Заезжие националисты с запада уже откричали «Слава Украине» на площади Ленина и были с позором изгнаны из шахтерского города. Следом за оголтелыми толпами ультраправых мальчиков Киев послал в Донбасс вооруженную армию, чтобы наказать мирных жителей за их решение о самоопределении. Когда тяжелая артиллерия обстреливала русский Славянск, уже было понятно – они обязательно придут сюда убивать.
В то время Дикий был еще в Одессе. Тогда в этом приморском городе не пахло пеплом и люди, сожженные 2 мая, были живы. И звался доброволец не Диким, а просто Володей. Но он уже тогда понял, что нужно срочно возвращаться в Донецк, где создавались батальоны, способные противостоять оккупантам. Отложив все мирские дела до лучших времен, он срочно выехал в Донецк. Через день вступил в ряды Русской православной армии.
На днях был ровно год, как Дикий пришел в ополчение.

| СОБРАННЫЕ ДАННЫЕ |
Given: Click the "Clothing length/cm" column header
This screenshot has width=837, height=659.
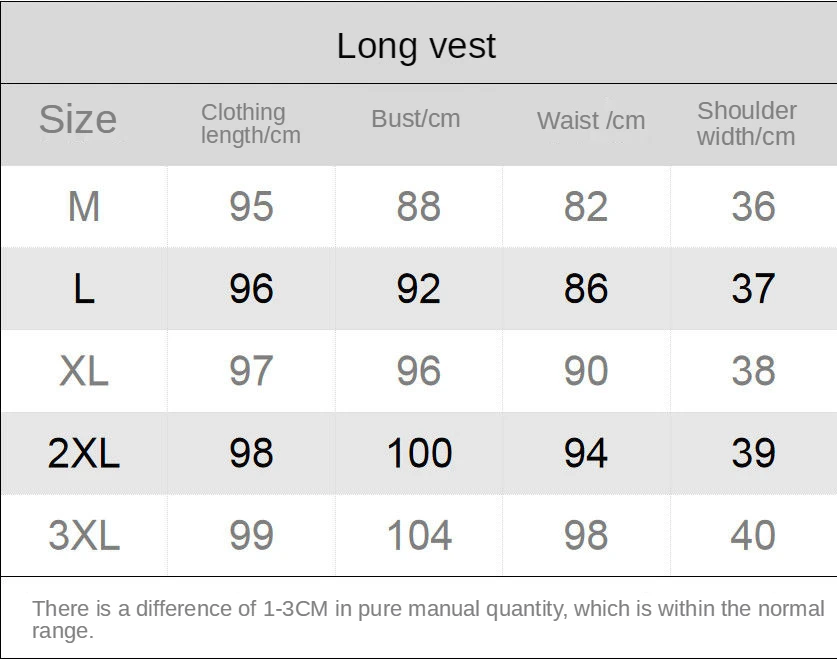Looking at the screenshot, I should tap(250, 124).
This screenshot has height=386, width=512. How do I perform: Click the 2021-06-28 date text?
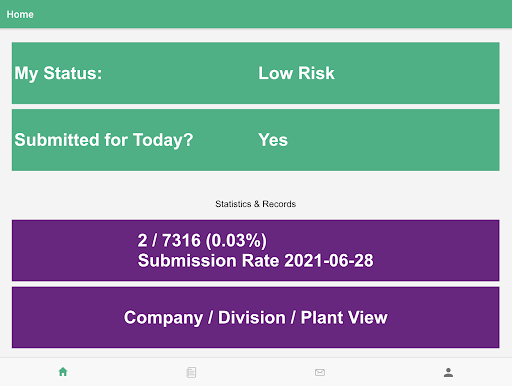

| ПИСЬМЕННОЕ ЗАДАНИЕ |
Выпишите из отрывка без изменений текст, начиная со слов «Заезжие националисты с» и далее вплоть до слов «Русской православной армии.».

| ИТОГОВЫЙ РЕЗУЛЬТАТ |
Заезжие националисты с запада уже откричали «Слава Украине» на площади Ленина и были с позором изгнаны из шахтерского города. Следом за оголтелыми толпами ультраправых мальчиков Киев послал в Донбасс вооруженную армию, чтобы наказать мирных жителей за их решение о самоопределении. Когда тяжелая артиллерия обстреливала русский Славянск, уже было понятно – они обязательно придут сюда убивать.
В то время Дикий был еще в Одессе. Тогда в этом приморском городе не пахло пеплом и люди, сожженные 2 мая, были живы. И звался доброволец не Диким, а просто Володей. Но он уже тогда понял, что нужно срочно возвращаться в Донецк, где создавались батальоны, способные противостоять оккупантам. Отложив все мирские дела до лучших времен, он срочно выехал в Донецк. Через день вступил в ряды Русской православной армии.